Mayanja: The father of Muslim politicians

YAHYA SSEREMBA
Contrary to the belief of many, Muhammad K. Mayanja did not start his political career at the Justice Forum, commonly known as Jeema. He had, two years before the establishment of the party, contested for a seat in the Constituent Assembly, Uganda’s fifth parliament.
It was probably in the course of his campaign to become a legislator that he attracted the attention of a team of Makerere University Muslim graduates that was dreaming of forming a political movement. These motivated young men and women, when they saw it fit to actualize their dream, explored a list of reliable people capable of leading the party until they settled on Mr. Mayanja.
Thus Jeema emerged in 1996 with Mayanja at its helm and, on 27 June, ran for Uganda’s presidency, attracting the support of many Muslims. Despite his modest performance, Mayanja’s participation in the race inspired many Muslims to run for political positions in subsequent elections, weakening the walls of marginalization that had been raised around the Muslim Community following the fall of President Idi Amin Dada. Indeed, Mayanja’s contest largely accounts for today’s noticeable participation of Muslims in politics, regardless of their political affiliations.
Mayanja’s race for state power gave hope to a community that had been victimized as illiterate and despised as incapable of doing anything apart from driving trucks and slicing meat in butcheries. This alone was a contribution enough to win Mayanja a chapter in the book of Muslims’ heroes in the pearl of Africa.
While Muslims had participated in politics before 1996, their participation remained low and their political presence was never felt outside the presidency of Amin. The fall of Amin in 1979 ushered in an era of demonizing Muslims that started with the massacre and displacement of hundreds of the believers in Bushenyi and the West Nile.
Part of the campaign to keep Muslims away from politics has been to emphasize and even exaggerate the excesses of the only Muslim president and completely ignore his constructive contributions to the country.  The campaign succeeded in cowing Muslims who consequently kept a distance from public life, especially politics, and maintained a low profile.
With the emergence of Mayanja as presidential candidate, however, Muslims were reminded of their ability to lead this country, as they once did for eight years. It was a wakeup call to which Muslims responded by running to secure their places in leadership.  So successful is the call that no political party today can ignore the contribution and indeed the influence of its Muslim members. Reports of some political parties increasingly getting worried of being ‘taken over’ by their Muslim members cannot be dismissed. 14 years after his presidential race, Mayanja’s political influence remains powerful and pervasive.
If there is anybody who foresaw the long run implication of Mayanja’s presidential aspiration, it was President Museveni. Museveni moved very quickly to frustrate the political rise of Muslims. Under the pretext of fighting the Allied Democratic Forces, Museveni’s government murdered, detained without trial and tortured countless Muslims, especially those who had openly supported Jeema in the 1996 presidential elections. This brutal crackdown, or the forgotten terror, cast horror in the hearts of Jeema members, and the party went in a coma.
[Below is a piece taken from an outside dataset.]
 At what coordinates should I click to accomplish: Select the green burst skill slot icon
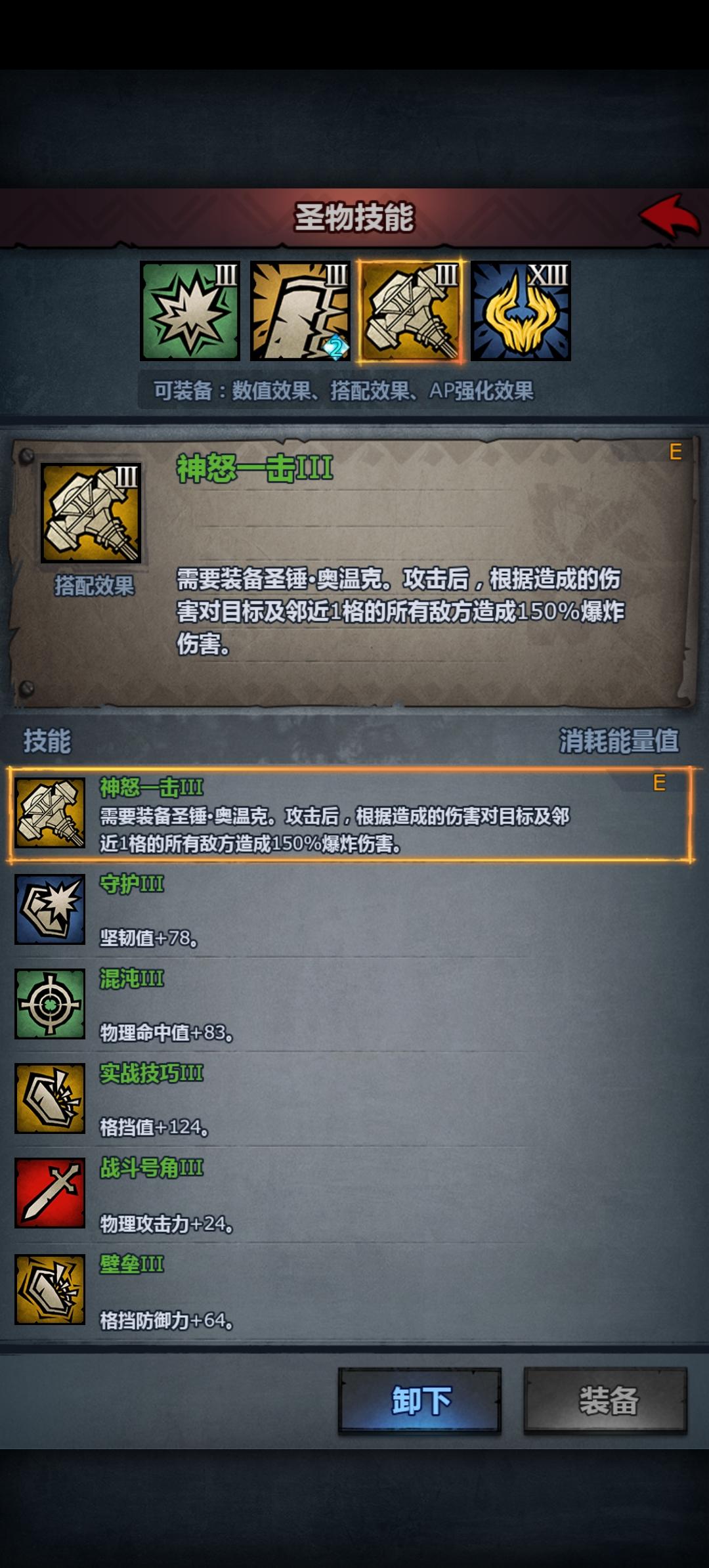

Out of fear, Jeema abandoned mobilization and lost contact with its district coordinators. The coordinators, many of whom had just narrowly survived death in government’s torture chambers known as safe houses, were equally too frightened to carryon party work.
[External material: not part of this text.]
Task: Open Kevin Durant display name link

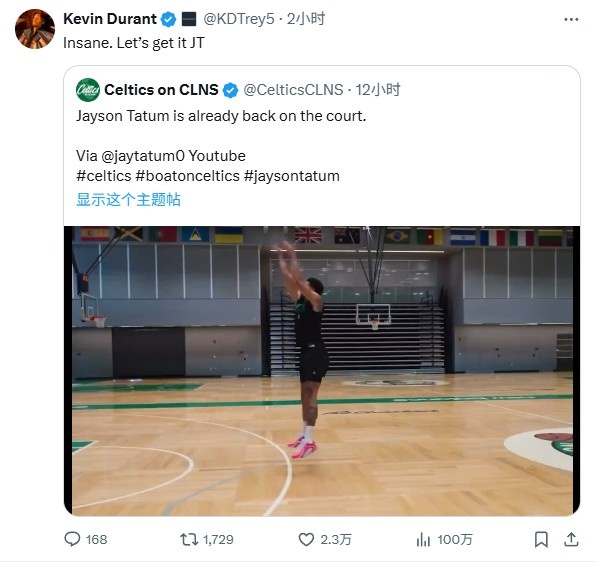Action: 110,19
It was this absence of mobilization that largely accounted for Mayanja’s declined performance in the 2001 presidential election.  Until Jeema secured a parliamentary seat in 2006, it was difficult to imagine the existence of a party with such a name. For about 10 years, Jeema was missing.
The fact that the party was absent for 10 out of its 14 years of existence reflects the effectiveness of Museveni’s forgotten terror that sought to weaken Muslims and thwart their political advancement. But the fact that Jeema did not die completely or, if it did, was able to resurrect and become a major opposition party today points to the stamina and resilience of its leadership. Much as they kept silent throughout the forgotten terror, Mayanja and his companions – even at the climax of the brutal repression – did not abandon the party though President Museveni unsuccessfully tried to offer some of them fatty government positions.
Museveni’s forgotten terror succeeded in retarding Mayanja’s political party for sometime. But the terror came too late to stop Mayanja’s political inspiration to Muslims.